(Task statement)
Where does the string "green" occur in the entries below? Copy every line where it does.

(Data)
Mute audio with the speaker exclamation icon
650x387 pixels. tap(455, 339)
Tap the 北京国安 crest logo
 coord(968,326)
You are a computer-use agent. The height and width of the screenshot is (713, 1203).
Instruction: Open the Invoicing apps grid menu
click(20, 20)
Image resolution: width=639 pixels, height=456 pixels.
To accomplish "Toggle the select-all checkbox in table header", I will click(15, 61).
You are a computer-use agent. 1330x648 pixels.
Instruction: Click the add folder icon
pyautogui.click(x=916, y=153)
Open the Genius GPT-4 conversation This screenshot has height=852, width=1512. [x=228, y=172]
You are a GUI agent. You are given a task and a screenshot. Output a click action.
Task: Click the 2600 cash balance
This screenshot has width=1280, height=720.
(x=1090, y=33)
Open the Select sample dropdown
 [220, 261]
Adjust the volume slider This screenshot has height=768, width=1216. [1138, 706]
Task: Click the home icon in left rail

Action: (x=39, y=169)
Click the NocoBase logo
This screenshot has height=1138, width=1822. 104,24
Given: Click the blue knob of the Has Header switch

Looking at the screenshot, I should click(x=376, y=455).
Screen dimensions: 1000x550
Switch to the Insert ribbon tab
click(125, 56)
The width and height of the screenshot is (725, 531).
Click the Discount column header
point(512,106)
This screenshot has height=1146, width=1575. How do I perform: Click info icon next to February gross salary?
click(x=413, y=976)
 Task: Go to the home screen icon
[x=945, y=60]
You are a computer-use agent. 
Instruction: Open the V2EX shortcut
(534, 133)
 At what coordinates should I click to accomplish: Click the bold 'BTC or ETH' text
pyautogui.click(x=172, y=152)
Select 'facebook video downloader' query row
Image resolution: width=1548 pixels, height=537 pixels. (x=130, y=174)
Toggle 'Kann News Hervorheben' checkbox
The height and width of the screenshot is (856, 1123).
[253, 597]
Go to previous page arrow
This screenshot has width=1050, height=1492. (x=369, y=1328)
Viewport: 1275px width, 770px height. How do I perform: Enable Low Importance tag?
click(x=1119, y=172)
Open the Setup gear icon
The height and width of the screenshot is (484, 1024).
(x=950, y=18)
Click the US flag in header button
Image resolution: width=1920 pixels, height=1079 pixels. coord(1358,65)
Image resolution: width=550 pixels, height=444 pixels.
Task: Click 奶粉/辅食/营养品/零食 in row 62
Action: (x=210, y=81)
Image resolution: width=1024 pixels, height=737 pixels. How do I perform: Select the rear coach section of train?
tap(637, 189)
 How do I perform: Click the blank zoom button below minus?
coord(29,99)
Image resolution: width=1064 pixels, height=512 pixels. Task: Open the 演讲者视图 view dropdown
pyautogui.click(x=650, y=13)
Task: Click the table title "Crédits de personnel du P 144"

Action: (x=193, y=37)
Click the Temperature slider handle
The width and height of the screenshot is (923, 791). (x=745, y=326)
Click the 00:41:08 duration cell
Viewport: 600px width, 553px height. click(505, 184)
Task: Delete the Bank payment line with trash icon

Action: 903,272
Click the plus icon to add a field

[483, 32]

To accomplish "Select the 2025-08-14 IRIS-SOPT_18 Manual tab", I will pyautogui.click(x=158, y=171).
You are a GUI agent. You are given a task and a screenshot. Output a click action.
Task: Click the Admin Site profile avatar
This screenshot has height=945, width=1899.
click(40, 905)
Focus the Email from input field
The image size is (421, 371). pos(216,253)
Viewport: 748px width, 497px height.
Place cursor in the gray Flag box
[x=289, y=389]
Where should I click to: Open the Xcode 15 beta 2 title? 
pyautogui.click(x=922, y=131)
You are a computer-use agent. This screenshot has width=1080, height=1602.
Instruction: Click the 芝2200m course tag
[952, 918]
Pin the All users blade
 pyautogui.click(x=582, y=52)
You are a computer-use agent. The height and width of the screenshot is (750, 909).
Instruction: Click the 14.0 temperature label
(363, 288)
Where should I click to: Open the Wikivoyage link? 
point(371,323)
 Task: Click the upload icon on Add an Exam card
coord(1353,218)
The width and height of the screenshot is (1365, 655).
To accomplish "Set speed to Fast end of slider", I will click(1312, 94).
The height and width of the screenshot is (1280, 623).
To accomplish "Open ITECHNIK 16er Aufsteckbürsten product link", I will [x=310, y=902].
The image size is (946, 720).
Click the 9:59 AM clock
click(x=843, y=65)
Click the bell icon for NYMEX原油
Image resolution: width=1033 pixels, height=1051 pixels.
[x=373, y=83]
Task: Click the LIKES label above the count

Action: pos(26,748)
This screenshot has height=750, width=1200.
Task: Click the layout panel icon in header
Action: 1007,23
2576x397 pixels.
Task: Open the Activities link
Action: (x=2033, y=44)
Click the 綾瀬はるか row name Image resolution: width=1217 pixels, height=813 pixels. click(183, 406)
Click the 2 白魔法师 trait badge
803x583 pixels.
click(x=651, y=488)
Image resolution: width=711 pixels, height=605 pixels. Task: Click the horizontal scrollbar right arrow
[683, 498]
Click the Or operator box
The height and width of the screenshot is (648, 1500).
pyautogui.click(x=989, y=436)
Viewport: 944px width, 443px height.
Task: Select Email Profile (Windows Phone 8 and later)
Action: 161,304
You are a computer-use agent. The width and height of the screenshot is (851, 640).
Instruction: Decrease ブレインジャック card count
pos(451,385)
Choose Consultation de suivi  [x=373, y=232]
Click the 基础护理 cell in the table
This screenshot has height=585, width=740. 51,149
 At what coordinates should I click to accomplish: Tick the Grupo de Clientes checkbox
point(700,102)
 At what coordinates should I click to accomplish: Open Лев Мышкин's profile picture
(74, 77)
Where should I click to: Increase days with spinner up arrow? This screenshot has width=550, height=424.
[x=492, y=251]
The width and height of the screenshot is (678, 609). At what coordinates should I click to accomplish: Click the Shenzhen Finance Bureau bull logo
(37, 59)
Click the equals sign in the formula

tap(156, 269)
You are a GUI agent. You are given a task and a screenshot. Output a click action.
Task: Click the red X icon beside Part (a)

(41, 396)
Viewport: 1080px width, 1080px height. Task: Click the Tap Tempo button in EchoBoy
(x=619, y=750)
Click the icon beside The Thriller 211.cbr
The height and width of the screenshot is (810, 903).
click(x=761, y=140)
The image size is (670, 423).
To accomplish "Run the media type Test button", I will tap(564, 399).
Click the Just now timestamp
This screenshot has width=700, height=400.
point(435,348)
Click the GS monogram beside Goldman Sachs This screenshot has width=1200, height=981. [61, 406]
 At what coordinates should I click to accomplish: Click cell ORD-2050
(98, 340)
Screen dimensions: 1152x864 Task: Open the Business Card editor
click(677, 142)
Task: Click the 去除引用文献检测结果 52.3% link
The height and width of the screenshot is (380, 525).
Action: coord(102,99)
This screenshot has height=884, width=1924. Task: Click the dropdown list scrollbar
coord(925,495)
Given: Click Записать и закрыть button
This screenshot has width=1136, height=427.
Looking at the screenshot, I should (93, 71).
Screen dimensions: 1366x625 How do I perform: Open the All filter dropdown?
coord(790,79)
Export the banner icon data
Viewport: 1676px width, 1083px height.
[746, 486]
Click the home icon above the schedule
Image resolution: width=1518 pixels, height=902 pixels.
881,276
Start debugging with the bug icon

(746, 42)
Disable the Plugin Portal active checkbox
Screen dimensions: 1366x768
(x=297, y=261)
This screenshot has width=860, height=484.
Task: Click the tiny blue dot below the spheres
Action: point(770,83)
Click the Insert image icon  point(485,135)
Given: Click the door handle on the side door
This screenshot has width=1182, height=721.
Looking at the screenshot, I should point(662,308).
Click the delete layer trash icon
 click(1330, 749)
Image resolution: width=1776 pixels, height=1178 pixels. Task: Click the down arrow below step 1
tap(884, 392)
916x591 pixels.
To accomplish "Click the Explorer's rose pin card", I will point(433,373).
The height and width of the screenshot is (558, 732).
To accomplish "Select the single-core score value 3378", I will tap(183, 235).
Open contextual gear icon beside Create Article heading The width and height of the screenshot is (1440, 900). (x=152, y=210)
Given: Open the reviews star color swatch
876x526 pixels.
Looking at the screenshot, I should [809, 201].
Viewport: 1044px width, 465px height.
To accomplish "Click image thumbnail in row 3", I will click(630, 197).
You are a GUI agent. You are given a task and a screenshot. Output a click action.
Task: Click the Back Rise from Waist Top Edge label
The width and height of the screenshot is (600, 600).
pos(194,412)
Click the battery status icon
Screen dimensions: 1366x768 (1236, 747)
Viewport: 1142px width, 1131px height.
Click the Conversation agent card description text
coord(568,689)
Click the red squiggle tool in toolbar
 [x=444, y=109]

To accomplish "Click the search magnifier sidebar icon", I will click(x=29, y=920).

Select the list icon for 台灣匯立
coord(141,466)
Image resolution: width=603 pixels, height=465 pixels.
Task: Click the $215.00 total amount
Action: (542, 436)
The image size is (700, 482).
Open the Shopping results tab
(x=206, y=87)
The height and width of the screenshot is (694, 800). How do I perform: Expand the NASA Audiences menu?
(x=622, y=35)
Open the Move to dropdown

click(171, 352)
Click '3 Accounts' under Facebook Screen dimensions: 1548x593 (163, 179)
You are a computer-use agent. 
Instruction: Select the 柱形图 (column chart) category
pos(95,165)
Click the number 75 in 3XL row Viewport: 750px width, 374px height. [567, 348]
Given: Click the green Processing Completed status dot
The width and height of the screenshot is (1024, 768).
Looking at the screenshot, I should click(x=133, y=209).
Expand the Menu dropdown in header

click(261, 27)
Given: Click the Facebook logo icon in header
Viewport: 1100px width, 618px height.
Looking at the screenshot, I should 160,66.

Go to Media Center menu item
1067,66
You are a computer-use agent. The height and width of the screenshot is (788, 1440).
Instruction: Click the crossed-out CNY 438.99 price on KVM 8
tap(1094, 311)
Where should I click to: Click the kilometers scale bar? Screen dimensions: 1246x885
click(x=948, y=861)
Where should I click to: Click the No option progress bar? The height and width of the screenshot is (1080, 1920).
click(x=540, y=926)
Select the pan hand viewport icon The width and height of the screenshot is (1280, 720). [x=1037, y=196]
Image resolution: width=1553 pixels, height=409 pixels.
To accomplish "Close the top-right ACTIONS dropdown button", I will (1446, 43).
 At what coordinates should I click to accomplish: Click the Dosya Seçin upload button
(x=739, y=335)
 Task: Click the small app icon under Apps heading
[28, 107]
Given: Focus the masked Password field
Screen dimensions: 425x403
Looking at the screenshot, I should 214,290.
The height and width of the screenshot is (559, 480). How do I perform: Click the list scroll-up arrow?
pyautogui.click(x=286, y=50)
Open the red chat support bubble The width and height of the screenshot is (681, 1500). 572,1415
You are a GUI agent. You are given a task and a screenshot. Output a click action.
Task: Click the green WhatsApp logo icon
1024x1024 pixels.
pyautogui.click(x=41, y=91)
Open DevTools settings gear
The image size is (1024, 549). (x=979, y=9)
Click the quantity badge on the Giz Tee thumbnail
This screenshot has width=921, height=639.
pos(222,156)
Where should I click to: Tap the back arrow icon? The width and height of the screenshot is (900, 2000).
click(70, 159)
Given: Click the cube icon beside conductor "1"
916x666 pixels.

(Response box)
Given: Click the green Processing Completed status dot
Task: Click the green WhatsApp logo icon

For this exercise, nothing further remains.